A European Union investigation has found major flaws in Greece’s management of its borders that could pave the way for EU partners to introduce long-term identity checks to restrict the entry of migrants further into the continent.
Backing up the suspicions of several EU nations, surprise inspections by expert teams in Greece, including on Aegean islands near the coast of Turkey, found that Greek authorities were failing to register and fingerprint people properly or correctly check their travel papers.
The EU’s top migration official, Dimitris Avramopoulos, said the report “shows that there are serious deficiencies in the management of the external border in Greece”.
More than 850,000 people are thought to have entered Greece last year seeking sanctuary or jobs in Europe.
The country only has shelter for about 10,000 people, and thousands of migrants have moved north, hoping to find a home in wealthier EU countries such as Germany or Sweden.
The report is important because Germany has temporarily reintroduced border controls in its part of the passport-free Schengen area until 13 May, after around one million people applied for asylum last year.
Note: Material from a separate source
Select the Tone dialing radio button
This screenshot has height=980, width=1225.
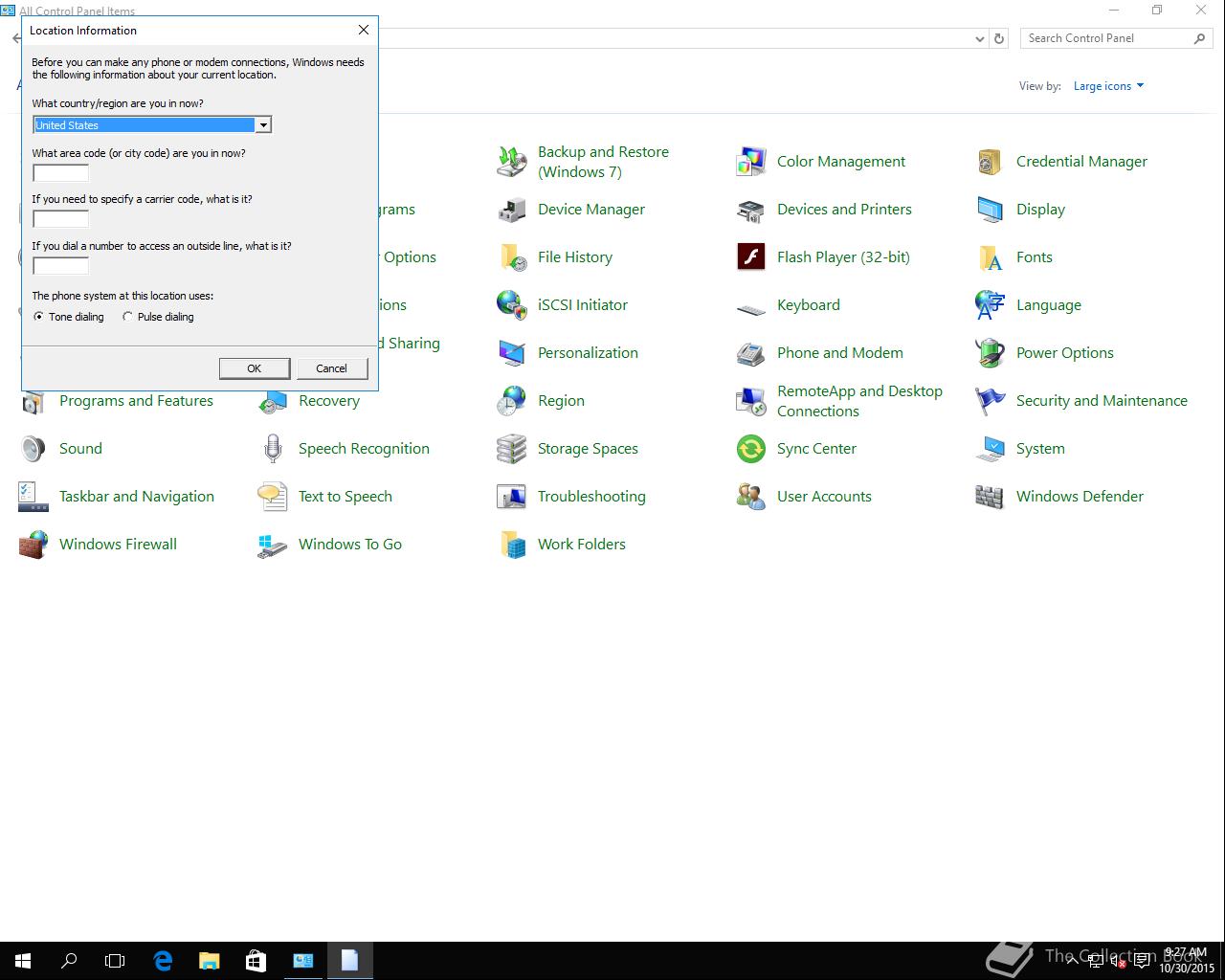(x=39, y=317)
Beyond that date, Berlin has no legal means of maintaining ID checks.
But if the EU’s executive commission rules that Greece has demonstrated “serious deficiencies in carrying out external border control”, countries such as Germany, Austria and Sweden could keep their border controls for up to two years.
EU nations would have to vote in favour of the move by around a two-thirds majority, but Greece alone could not stop them.